== Segment start ==
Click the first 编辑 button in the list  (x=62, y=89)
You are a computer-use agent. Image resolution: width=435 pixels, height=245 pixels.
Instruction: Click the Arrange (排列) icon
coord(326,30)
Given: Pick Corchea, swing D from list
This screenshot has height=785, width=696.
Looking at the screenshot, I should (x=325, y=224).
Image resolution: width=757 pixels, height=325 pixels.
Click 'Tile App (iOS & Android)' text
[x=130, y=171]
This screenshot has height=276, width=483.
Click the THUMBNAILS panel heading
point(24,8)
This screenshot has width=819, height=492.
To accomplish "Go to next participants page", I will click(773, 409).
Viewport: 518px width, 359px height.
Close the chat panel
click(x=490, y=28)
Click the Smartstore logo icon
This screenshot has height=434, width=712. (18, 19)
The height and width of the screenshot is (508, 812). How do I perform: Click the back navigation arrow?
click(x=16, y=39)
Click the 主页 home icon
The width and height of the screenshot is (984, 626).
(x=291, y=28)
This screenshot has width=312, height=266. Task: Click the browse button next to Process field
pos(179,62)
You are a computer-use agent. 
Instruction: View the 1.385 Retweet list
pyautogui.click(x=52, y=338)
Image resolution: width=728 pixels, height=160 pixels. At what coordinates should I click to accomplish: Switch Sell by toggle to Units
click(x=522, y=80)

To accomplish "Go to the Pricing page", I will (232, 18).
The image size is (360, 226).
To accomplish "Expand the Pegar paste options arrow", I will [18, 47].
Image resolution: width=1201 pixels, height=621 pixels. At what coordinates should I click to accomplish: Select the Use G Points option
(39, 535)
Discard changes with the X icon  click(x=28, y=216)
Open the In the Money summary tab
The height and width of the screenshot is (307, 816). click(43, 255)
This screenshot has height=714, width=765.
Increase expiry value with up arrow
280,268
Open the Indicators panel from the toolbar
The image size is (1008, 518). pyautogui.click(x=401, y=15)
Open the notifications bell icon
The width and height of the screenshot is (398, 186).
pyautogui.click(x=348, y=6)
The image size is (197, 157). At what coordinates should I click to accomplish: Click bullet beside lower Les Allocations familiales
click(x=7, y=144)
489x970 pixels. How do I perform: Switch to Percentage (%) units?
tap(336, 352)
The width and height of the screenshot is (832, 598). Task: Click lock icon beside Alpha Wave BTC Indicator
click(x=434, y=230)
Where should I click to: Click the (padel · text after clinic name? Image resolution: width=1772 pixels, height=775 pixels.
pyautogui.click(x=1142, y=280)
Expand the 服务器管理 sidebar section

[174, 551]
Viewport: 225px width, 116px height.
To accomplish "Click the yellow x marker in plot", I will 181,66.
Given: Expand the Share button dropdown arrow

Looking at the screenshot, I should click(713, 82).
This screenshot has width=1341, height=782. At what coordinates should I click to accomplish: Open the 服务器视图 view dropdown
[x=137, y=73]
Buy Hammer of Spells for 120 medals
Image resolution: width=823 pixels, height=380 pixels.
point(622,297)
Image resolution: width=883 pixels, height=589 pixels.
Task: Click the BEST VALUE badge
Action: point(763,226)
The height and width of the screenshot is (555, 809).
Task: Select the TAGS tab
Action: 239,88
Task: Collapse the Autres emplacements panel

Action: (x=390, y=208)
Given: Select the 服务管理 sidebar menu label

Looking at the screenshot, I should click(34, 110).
== Segment end ==
- WHAT TO WORK ON -
Whenever a line in the data holds "computer", copy that line.

- COMPLETED TASK -
You are a computer-use agent. Image resolution: width=435 pixels, height=245 pixels.
You are a computer-use agent. 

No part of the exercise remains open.